**TASK BRIEF:** For each line in the data below that has the word "dimensions", copy that line.

**DATA SHOWN:**
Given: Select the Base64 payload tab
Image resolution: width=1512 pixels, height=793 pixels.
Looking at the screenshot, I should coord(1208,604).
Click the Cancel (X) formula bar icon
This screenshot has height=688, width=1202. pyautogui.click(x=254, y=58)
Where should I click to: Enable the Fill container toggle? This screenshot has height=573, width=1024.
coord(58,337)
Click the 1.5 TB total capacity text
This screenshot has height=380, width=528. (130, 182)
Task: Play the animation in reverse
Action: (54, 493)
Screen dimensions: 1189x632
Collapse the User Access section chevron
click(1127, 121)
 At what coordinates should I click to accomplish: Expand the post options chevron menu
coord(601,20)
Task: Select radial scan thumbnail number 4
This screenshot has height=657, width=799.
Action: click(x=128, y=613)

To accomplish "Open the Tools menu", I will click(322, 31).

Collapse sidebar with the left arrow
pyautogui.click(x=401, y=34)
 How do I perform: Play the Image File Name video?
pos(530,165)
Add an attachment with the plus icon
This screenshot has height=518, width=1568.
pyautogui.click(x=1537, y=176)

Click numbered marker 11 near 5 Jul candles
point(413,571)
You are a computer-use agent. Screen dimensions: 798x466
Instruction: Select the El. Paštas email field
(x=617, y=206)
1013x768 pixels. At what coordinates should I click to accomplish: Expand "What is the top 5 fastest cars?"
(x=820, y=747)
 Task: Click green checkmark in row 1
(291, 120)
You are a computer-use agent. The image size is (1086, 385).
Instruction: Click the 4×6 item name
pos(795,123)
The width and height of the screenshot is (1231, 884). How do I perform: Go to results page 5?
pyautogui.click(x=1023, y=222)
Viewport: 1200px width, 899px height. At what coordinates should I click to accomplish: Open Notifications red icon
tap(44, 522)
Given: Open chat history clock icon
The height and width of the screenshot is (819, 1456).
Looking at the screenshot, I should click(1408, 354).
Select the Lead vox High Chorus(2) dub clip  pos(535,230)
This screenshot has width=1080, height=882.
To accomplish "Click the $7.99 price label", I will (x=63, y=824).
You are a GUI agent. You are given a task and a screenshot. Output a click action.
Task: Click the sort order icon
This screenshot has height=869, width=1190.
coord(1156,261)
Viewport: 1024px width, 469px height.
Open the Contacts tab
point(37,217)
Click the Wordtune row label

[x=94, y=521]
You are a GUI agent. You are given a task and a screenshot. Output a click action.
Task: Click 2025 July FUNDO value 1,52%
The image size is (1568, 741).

**OUTPUT FOR THIS TASK:**
Screen dimensions: 1189x632
You are a computer-use agent. Screen dimensions: 798x466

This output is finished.